● EXERCISE INSTRUCTIONS: Go to the line containing "Viewport: 1080px width, 810px height." below; retype it and all following lines exactly, and leave out the pictures.

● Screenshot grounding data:
____

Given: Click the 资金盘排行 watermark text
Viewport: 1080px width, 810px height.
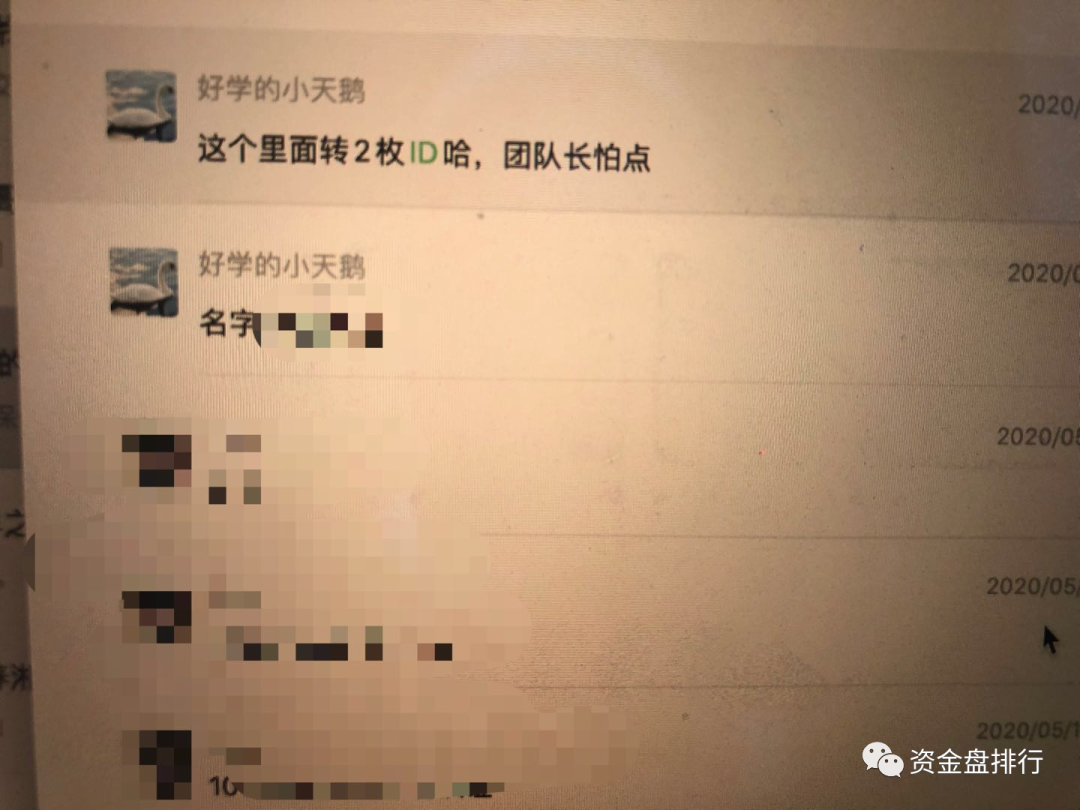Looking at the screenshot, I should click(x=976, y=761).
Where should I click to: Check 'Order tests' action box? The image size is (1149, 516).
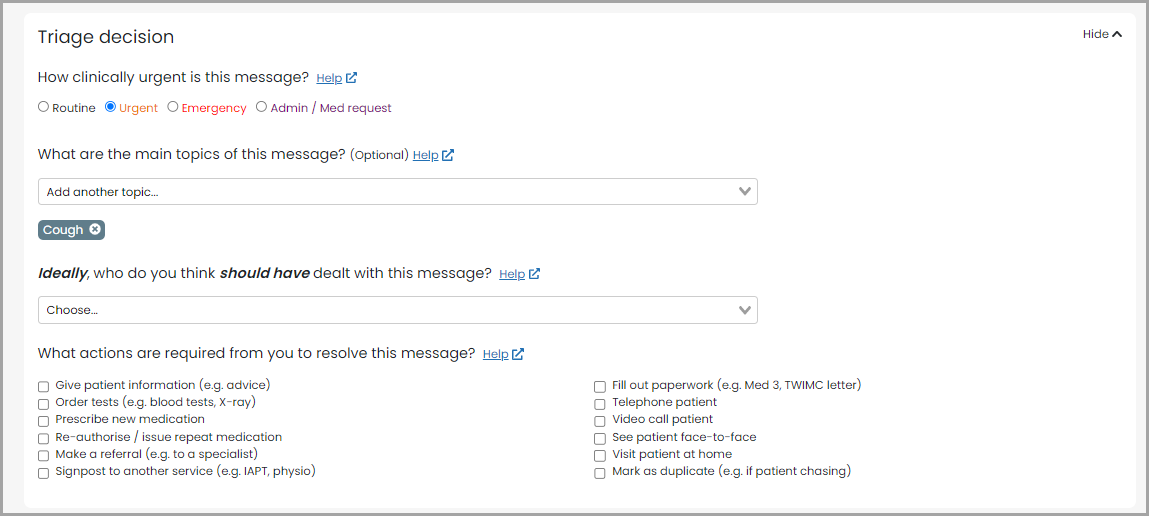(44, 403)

____

● RESPONSE BELOW:
Viewport: 1080px width, 810px height.
Looking at the screenshot, I should click(x=976, y=761).
Where should I click to: Check 'Order tests' action box? The image size is (1149, 516).
(44, 403)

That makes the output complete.